In this workshop, we’ll use two new packages: (1) sf lets us put spatial data into data.frames and (2) ggspatial helps us visualize spatial data.

Please load these packages, and then load the mypoints, myshapes, and mylines objects described in the next sections by clicking on each tab.

library(tidyverse)
library(viridis)
library(GGally)
# Mapping packages
library(sf)
library(ggspatial)

Points

We’re going to use the read_sf() function from the sf package to load in a spatial data.frame called mypoints, from the .geojson file boston_social_infra.geojson. A .geojson is a special file type for working with geographic data. Just like a .csv, it has rows and columns, but they can contain complex information, like points, polygons, and lines.

mypoints <- read_sf("boston_social_infra.geojson")

For example, let’s look at the first 3 rows with head(). We see below that mypoints is a normal data.frame, but it has an extra box at the top containing several types of information:

Geometry type: POINT: telling us that each row in our data.frame represents a distinct point on a map.
Bounding Box: xmin: -71.08489 ymin: 42.29019 xmax: -71.045 ymax: 42.34415: This means these points all fall within a box between these longitude (x) / latitude (y) coordinates, mapped on a giant map projection called the 1984 World Geodetic System.

mypoints %>% 
  head(3)

## Simple feature collection with 3 features and 3 fields
## Geometry type: POINT
## Dimension:     XYZ
## Bounding box:  xmin: -71.08489 ymin: 42.29019 xmax: -71.045 ymax: 42.34415
## z_range:       zmin: 0 zmax: 0
## Geodetic CRS:  WGS 84
## # A tibble: 3 × 4
##   Name                                 id group                         geometry
##   <chr>                             <int> <chr>                      <POINT [°]>
## 1 CORCORAN MULLINS JENNISON COMMUN…     1 Community Sp…   Z (-71.045 42.31905 0)
## 2 Christian Science Plaza               2 Parks         Z (-71.08489 42.34415 0)
## 3 Franklin Field Elderly Community…     4 Community Sp… Z (-71.08276 42.29019 0)

Finally, check out the rows in our dataset above. Each point has a Name, id, neighborhood, group, and geometry.

This dataset contains the following variables:

Click here for variable definitions

Name: name of social infrastructure site.
id: unique identifier number for each site.
neighborhood: name of general neighborhood where site falls.
group: type of social infrastructure, classified as "Community Spaces", "Places of Worship", "Social Businesses", or "Parks".
geometry: a column where each cell contains geographic data, in this case, a pair of coordinate points where our site is located! In the future, you could make these yourself, but for now, you’ll just use the ones provided in this workshop.

Polygons

Next, we’ll load in a spatial data.frame full of polygons. These polygons are a fishnet grid of squares, each with an area of approximately 1 square kilometer. They roughly approximate a neighborhood, and there are about 73 in core Boston. We’ll load this in and call it myshapes.

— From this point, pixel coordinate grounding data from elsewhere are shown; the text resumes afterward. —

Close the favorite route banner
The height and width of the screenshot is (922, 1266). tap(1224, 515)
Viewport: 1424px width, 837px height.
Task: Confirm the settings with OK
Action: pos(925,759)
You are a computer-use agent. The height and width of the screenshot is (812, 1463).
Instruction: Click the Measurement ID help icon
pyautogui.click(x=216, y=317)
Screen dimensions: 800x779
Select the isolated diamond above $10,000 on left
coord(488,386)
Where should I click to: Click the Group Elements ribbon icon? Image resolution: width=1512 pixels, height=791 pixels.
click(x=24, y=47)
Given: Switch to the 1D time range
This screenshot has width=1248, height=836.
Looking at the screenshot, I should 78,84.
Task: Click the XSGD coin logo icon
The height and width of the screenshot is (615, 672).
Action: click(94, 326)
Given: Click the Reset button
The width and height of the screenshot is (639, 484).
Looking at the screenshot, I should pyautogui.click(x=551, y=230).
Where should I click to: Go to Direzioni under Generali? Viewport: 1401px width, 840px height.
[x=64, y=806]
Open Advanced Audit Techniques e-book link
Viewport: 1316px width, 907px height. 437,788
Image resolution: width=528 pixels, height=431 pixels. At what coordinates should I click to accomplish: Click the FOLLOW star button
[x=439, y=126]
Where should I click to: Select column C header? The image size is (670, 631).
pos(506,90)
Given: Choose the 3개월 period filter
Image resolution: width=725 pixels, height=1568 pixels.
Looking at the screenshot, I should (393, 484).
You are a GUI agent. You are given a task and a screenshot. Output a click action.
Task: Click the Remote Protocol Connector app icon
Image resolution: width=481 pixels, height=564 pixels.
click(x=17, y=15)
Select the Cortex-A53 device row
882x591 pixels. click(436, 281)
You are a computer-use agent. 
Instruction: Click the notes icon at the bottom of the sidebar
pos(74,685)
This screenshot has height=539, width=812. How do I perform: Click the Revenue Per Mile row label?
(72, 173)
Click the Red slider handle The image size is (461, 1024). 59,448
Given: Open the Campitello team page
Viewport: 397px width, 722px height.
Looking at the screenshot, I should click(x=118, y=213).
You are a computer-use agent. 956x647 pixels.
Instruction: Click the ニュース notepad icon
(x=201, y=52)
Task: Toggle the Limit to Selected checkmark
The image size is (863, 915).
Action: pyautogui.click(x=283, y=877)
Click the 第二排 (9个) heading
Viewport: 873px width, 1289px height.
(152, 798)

myshapes <- read_sf("boston_grid.geojson")

Let’s look at the first 3 rows in this spatial data.frame.

myshapes %>% head(3)

cell	geometry
Cell 100	POLYGON Z ((-71.04504 42.30…
Cell 106	POLYGON Z ((-71.11646 42.33…
Cell 107	POLYGON Z ((-71.10399 42.32…

Different from mypoints, we see that myshapes has a new Geometry Type: POLYGON. But just like before, it too has a Bounding Box specifying the longitude (x) and latitude (y) range these polygons fall into.

When we examine the rows above, we see that each rows contains the following variables:

cell: a unique identifier for each square.
geometry: a column where each cell contains geographic data; in this case, each row is a polygon representing the boundaries of this square.

Census Data

For every square, we also have a .csv file full of census traits, averaged from the census tracts that square overlaps. Each row has a unique cell identifier, which we will use to match with our myshapes data.frame later.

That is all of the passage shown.